La série s'achève sur une très belle image assez chargée en émotion
- Spoiler:
Clark arrivant à communiquer avec ses parents biologiques très brièvement pour leur dire qu'il a réussi à devenir un héros. Si le procédé utiliser pour parler à la Krypton du passé est assez loufoque, encore une fois proche de ce qui se faisait dans les 50/60's, la scène n'en reste pas moins très belle.
J'ai bien aimé cette vision d'un jeune Clark parti sur les routes du monde pour apprendre le métier de journaliste, cela va pas mal dans le sens du fameux épisode 900 d'Action Comics qui a fait tant parler de lui parce que Superman y rend son visa américain, se sentant citoyen du monde entier. Clark apparaît tout d'abord comme un journaliste de terrain plein de conviction, assez proche finalement de la version actuelle donnée par Morrison dans ses épisodes d'Action Comics.
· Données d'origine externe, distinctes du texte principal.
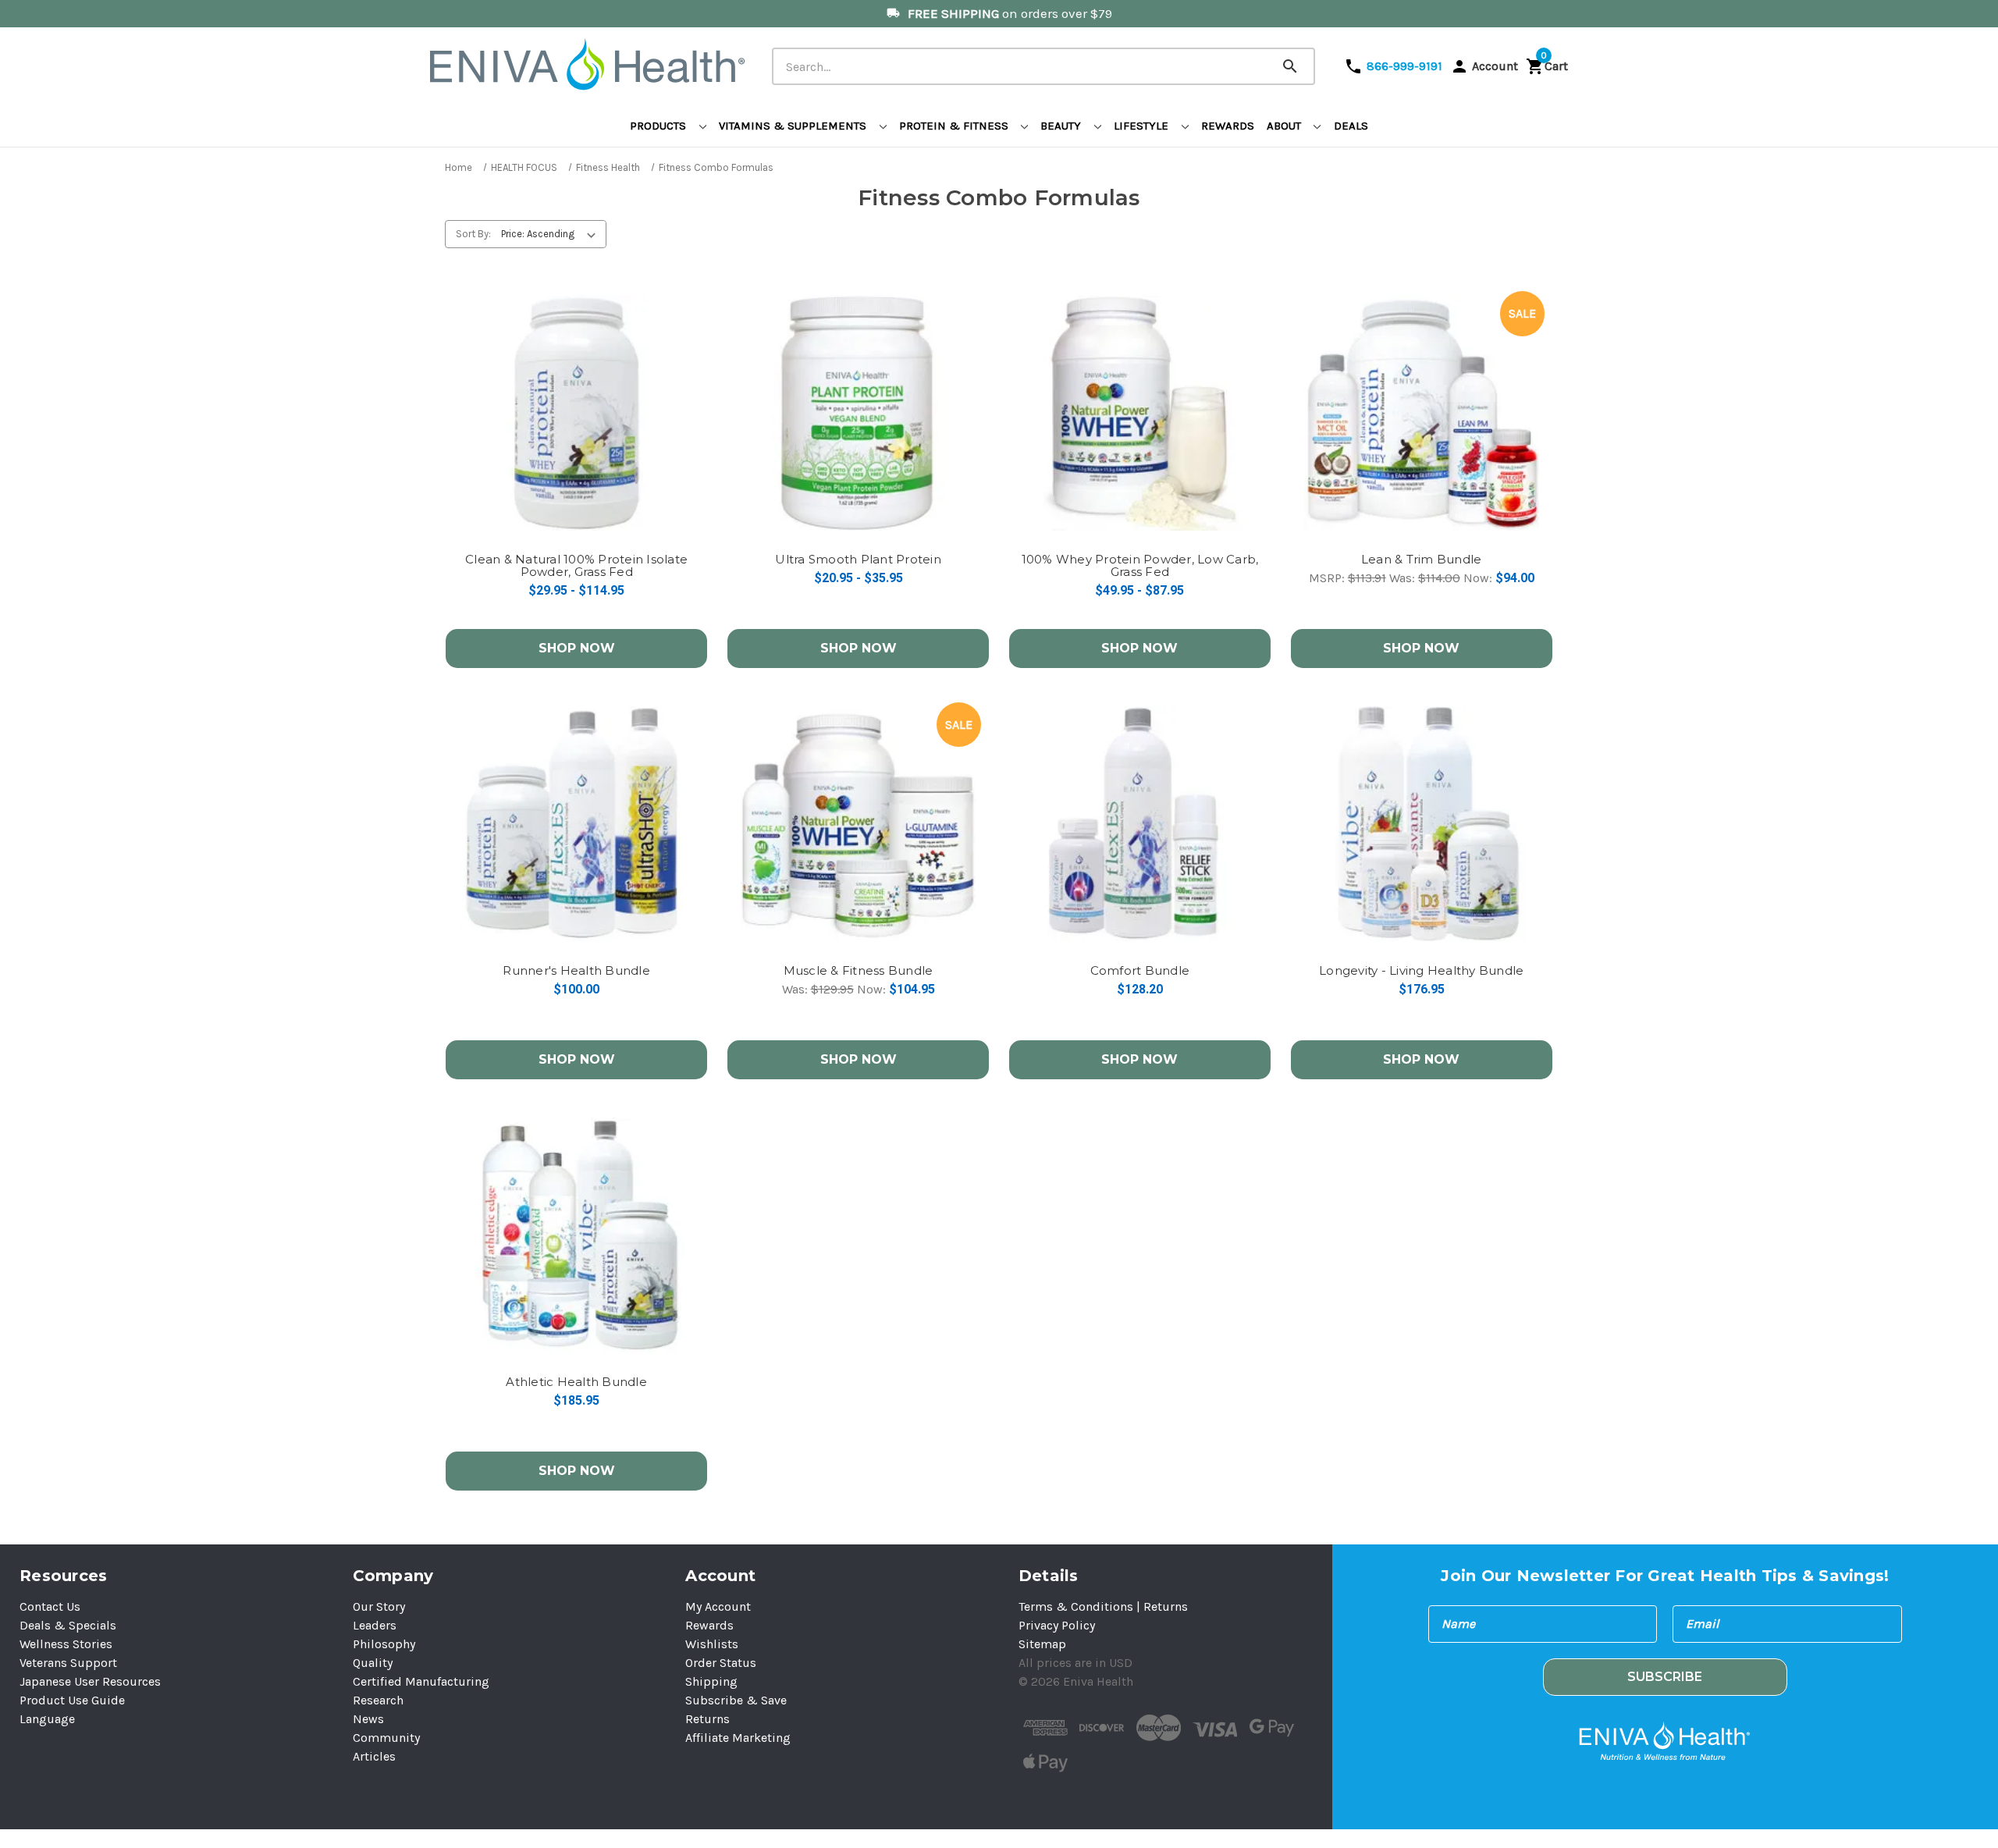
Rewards (1227, 126)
Ce caractère fougueux tranche totalement avec le Clark civil timide et maladroit habituel que l'on retrouve dès qu'il prend la décision de devenir Superman et de s'installer à Metropolis, et je trouve que cette mascarade y gagne à montrer ce que serait Clark s'il ne se bridait pas pour protéger son identité secrète (là où les précédentes adaptations le montraient timide et réservé depuis toujours). Concernant ses pouvoirs on découvre une caractéristique qui a fait beaucoup jaser à l'époque mais qui moi me plait pas mal : celui de voir un genre de champs électron-magnétique, une représentation de l'âme en quelque sorte, émaner des êtres vivants et qui laisserait un vide insupportable à regarder lorsqu'ils meurent, une très bonne explication de la répugnance de Superman à tuer plus intéressante que son simple code moral (et qui du coup l'aide à se forger ce code moral et à y s'y tenir).
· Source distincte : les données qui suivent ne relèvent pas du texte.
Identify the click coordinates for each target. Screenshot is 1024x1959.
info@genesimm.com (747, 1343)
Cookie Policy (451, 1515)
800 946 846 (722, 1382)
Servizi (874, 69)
Si a la plupart des autres personnages sont égaux à eux-même, les parents Kent subissent aux aussi quelques changements. Martha Kent est au fait des nouvelles technologies et suit les exploits de son fils grâce à l'informatique, très fière de ce qu'il est devenu. Jonathan est lui montrer sous un jour plus taciturne, ce qui est utilisé dans de très bonnes scènes de dialogues avec Clark sur les craintes et les doutes des deux.
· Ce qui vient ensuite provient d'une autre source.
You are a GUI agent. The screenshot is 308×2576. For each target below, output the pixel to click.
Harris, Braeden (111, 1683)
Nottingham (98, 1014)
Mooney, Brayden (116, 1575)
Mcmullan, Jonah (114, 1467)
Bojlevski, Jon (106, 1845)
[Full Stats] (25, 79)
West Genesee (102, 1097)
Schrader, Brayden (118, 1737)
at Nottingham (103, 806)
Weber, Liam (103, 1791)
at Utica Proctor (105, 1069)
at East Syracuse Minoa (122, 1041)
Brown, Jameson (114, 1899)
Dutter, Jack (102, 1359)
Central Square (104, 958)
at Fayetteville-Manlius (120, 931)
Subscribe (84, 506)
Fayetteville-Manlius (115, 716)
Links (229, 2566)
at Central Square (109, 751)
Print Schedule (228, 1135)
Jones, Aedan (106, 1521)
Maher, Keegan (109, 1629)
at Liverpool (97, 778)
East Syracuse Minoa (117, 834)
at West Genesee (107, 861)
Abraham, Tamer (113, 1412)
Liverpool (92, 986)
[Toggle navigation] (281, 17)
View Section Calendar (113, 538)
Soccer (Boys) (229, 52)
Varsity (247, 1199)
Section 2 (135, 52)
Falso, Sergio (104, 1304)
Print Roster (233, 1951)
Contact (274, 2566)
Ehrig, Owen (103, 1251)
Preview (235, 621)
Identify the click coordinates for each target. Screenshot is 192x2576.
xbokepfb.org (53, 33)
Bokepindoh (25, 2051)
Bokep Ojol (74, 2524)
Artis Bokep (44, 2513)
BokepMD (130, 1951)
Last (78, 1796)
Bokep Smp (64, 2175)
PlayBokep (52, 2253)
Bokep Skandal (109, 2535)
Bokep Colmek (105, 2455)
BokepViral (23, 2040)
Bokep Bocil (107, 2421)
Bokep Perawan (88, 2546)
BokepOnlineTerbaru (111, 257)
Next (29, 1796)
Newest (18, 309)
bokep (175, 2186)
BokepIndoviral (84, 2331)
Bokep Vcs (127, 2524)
Pas grand chose à commenter sur les dessins, Yu est plutôt en forme et bien melleur que sur certaines de ses productions récentes.
Au final je garde plutôt un bon souvenir de cette maxi-série, l'histoire perd sans doute du souffle dans son dernier tiers mais le but initial de la série, donner des origines "modernes" aux héros, à la fois fidèle à ce que l'on retrouve habituellement dans les débuts du héros tout en y insufflant des éléments inédits apportant des pierres à l'édifice, est atteint.